Moving past her artwork and into her architecture, Lin struggled to incorporate her love for science into works where only time and history appeared to seamlessly fit. When science is used in accordance with nature Lin feels as though people systemize it, they understand nature because they analyze it as a scientist does to anything. Incorporating this combination of subjects was a struggle to Lin. Instead she decided to approach her architecture by combining things that juxtapose each other. When tasked with creating the Smith College Library Lin wanted to play off old and new. With such a large task, she only takes on one architecture project at a time because no matter what, some art will always be simultaneously in the works.
Probably her most well known piece of architecture is the Vietnam Memorial, which Lin designed when she was just 21 years old. The design was entered into a contest and was chosen as the winner when she was merely a senior architecture student at Yale. Yet Lin had a distinct vision, she wanted to make something private yet personal for those affected by the war. Lin describes her style for monuments quite shockingly, “I make anti-monuments,” she admits. The idea for the Vietnam Memorial is that it reads like a book, and reading something outdoors allows you to have that private yet individual experience. By making the font of the names on the wall in half-inch letters and not billboard sized, she is essentially putting a book outdoors. It is quiet and personal with that one-on-one connection by going directly up to the wall to see each name but you can read it publicly and touch it which makes the experience unique. The monument is brilliant, with so much thought wrapped up into such a simplistic design.

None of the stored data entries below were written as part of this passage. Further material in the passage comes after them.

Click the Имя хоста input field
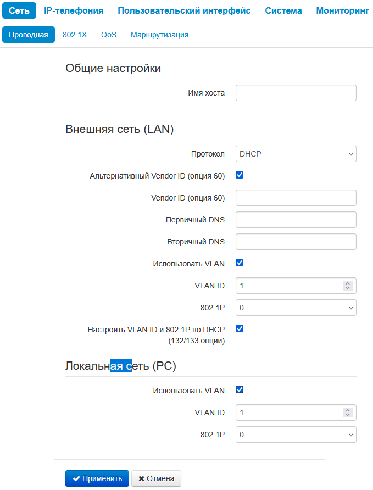373x490 pixels. (x=296, y=93)
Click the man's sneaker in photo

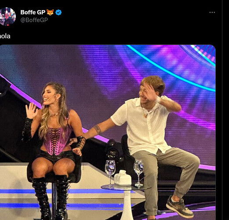179,206
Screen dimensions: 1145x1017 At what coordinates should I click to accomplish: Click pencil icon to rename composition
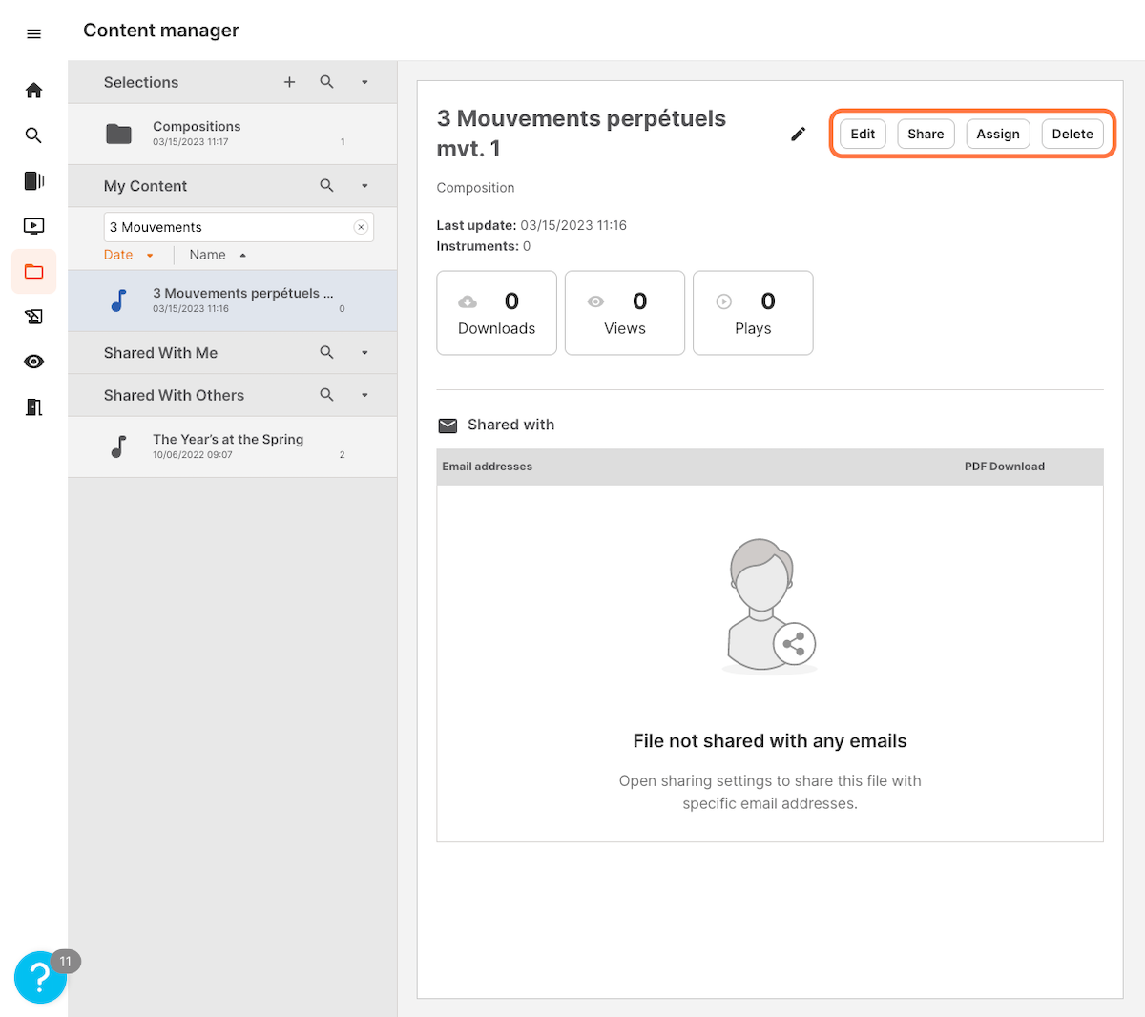point(798,135)
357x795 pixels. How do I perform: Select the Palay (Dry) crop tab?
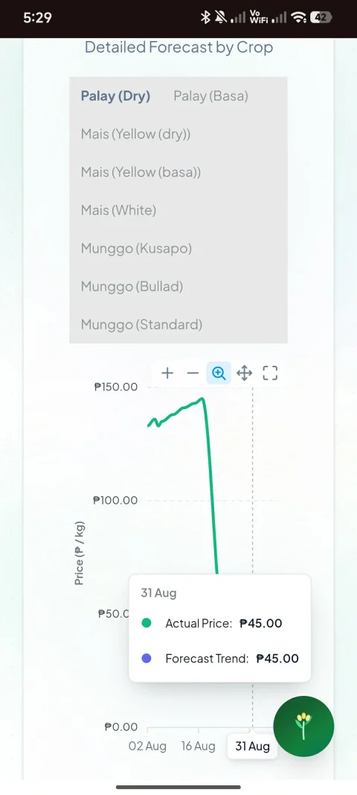(115, 96)
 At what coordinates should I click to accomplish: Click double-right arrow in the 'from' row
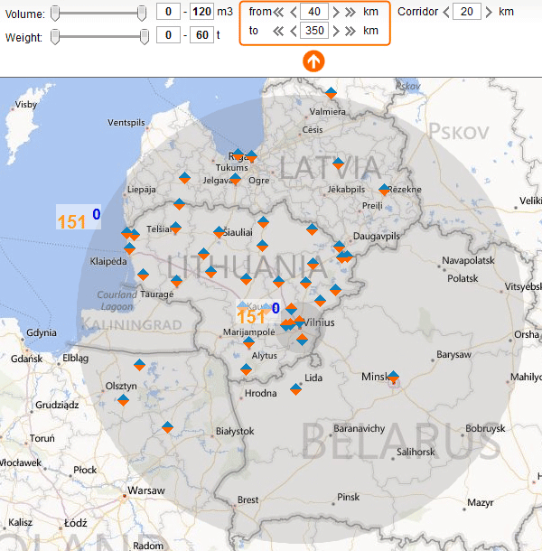(350, 13)
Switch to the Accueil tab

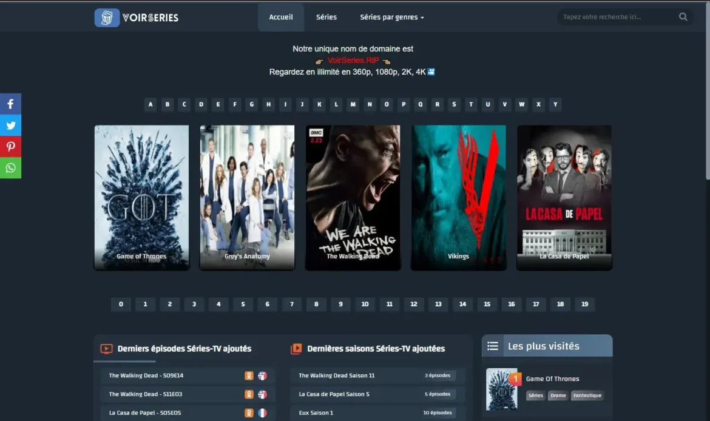click(280, 17)
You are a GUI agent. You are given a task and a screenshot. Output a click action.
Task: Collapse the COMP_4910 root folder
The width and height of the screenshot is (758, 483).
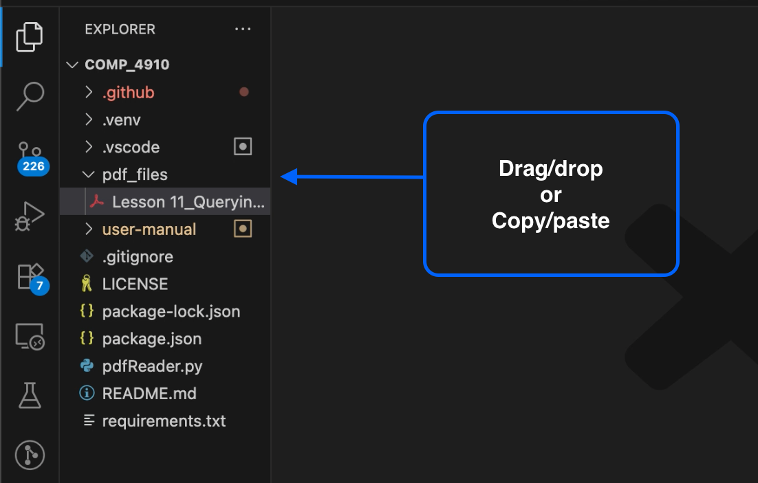pyautogui.click(x=127, y=65)
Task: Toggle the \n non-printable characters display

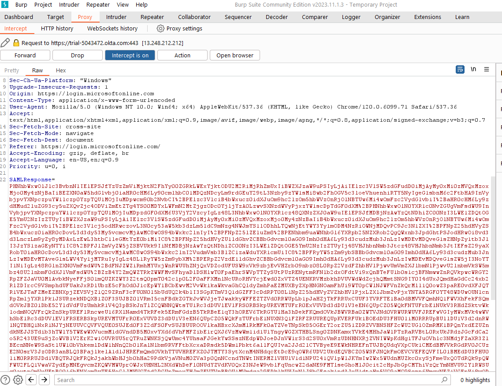Action: 473,69
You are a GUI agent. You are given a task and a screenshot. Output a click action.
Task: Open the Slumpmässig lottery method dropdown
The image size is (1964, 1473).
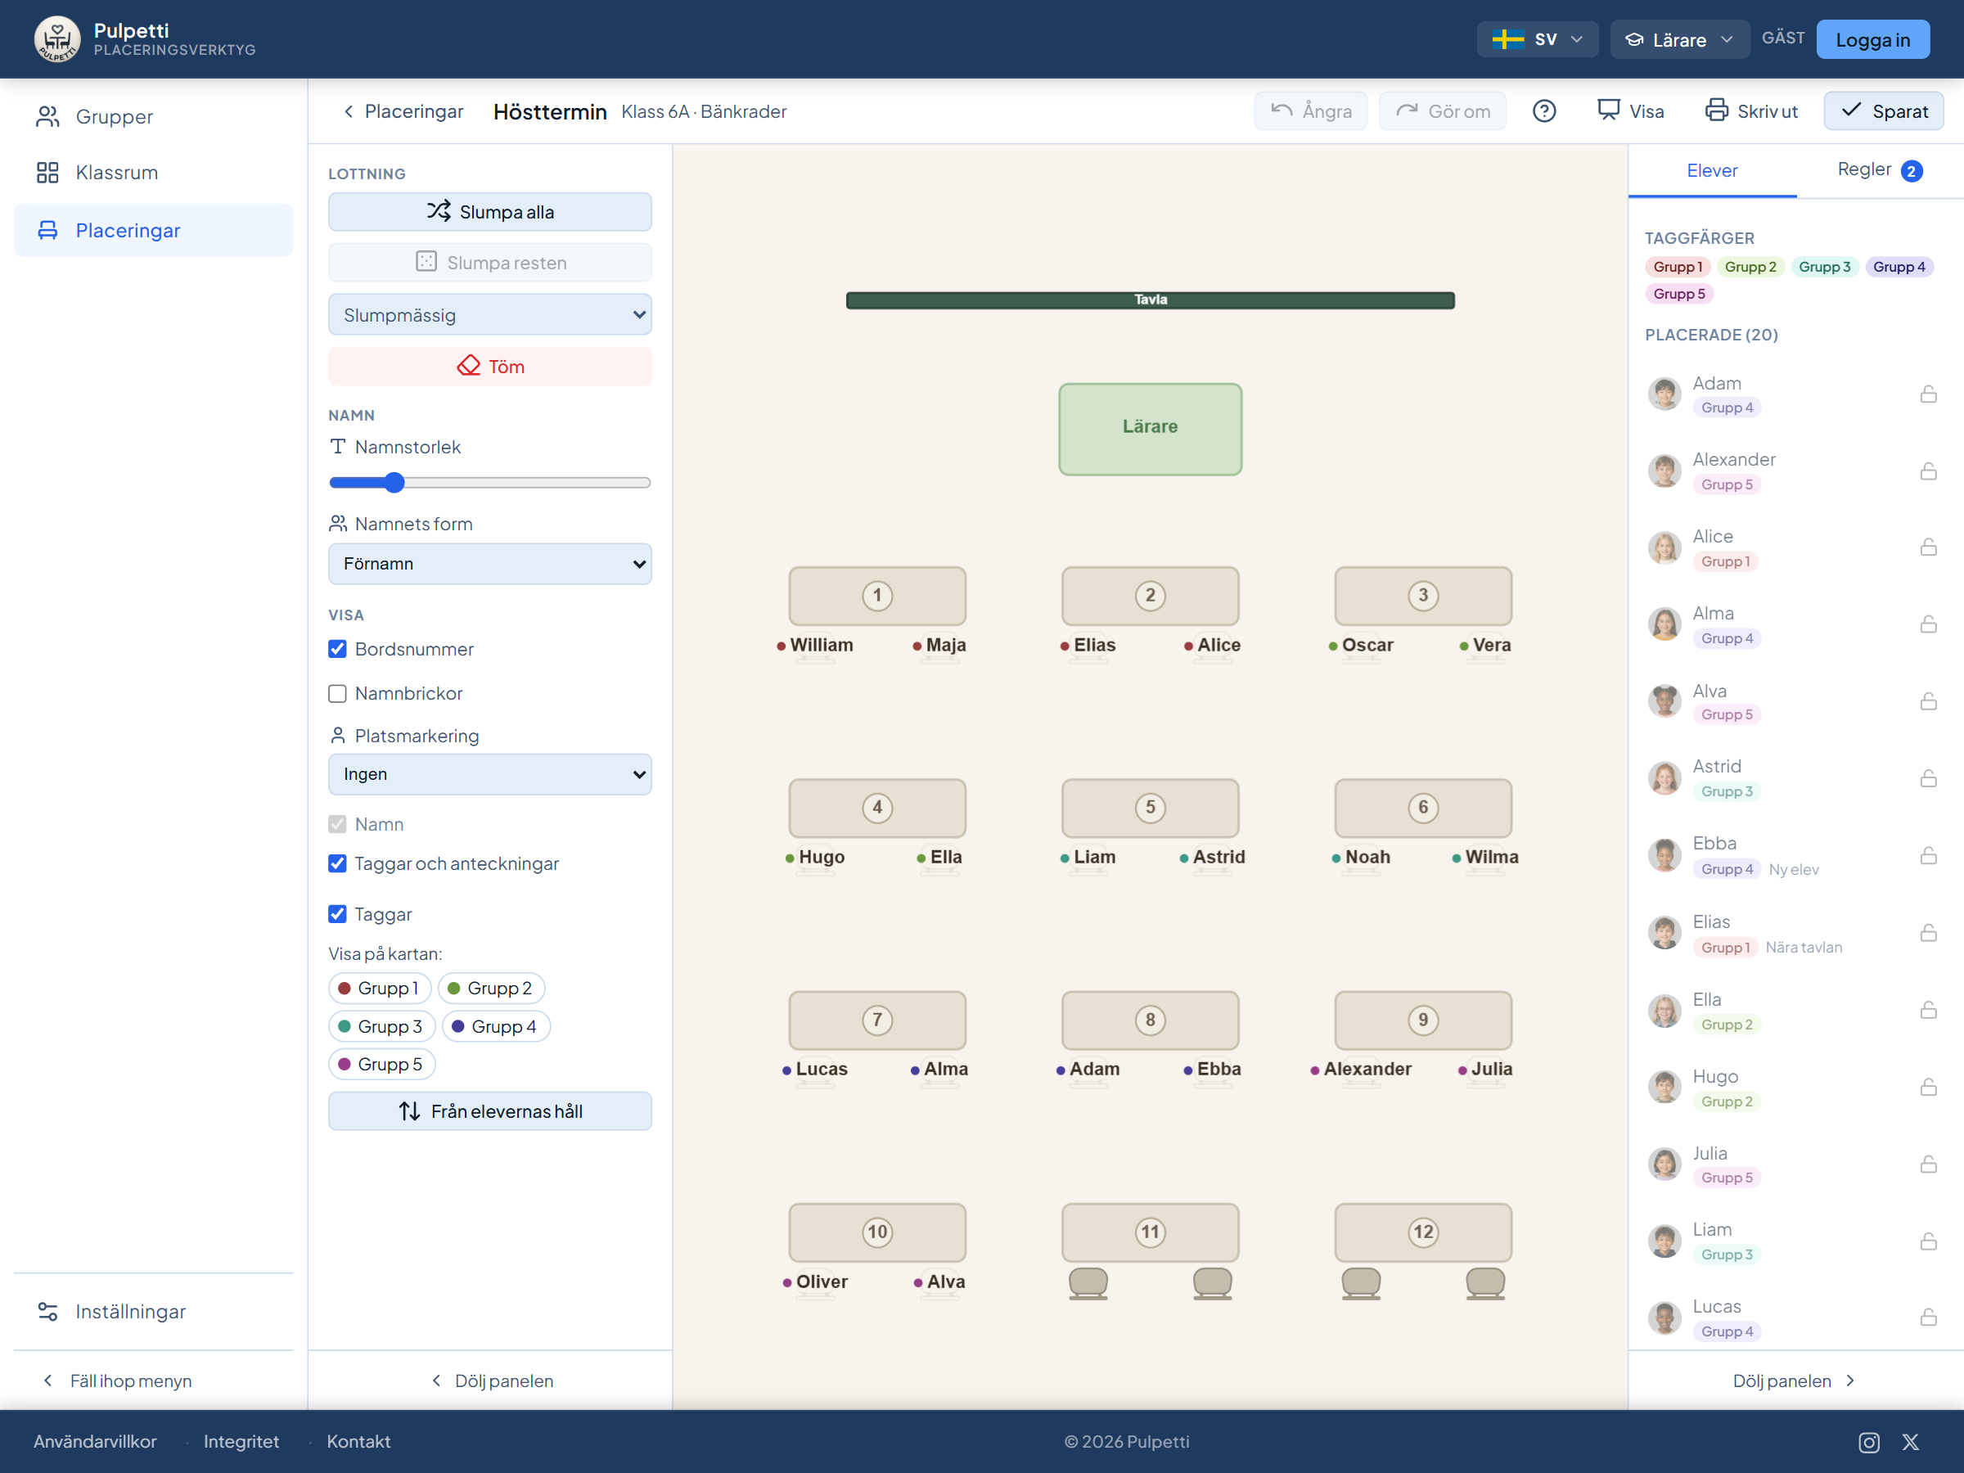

The last work of architecture Lin shared with the audience is most definitely the most powerful. The multi-site piece “What is Missing?” focuses on the planet, all of its changes, and the human impact something near and dear to Lin as an environmentalist.
Lin shared how important this topic is to her and that she will always be working on this. The goal of “What is Missing?” is to explore the idea of sharing the planet. Lin wants all of us to witness and understand the habitat loss taking place in the world and how humans have such a large role in this. The project is most certainly a collaboration of art and science. Lin decided to dedicate a whole series to this because she believes humans need to understand their actions and the consequences they have for this world and what they can do to fix it because without knowing there can’t be any change. Lin wants to know, “what can an artist do to contribute to the conversation. I’m not trying to compete with the experts. I wanted to introduce the environment and these topics into my installations to reconsider nature.” This passion and creativity is what makes Maya Lin the unique and successful artist and designer that she is today. Lin wants to help the conversation about the environment by introducing it to the world in another way. By expressing the concerns of our world through art, Lin is able to get the audience involved.
If the audience is able to physically see the conversation the world is constantly having about the environment they are able to rethink their choices and ask questions, joining in on the discussion. That is the exact purpose of the installations that make up the “What is Missing?” series: getting the audience to reconsider nature.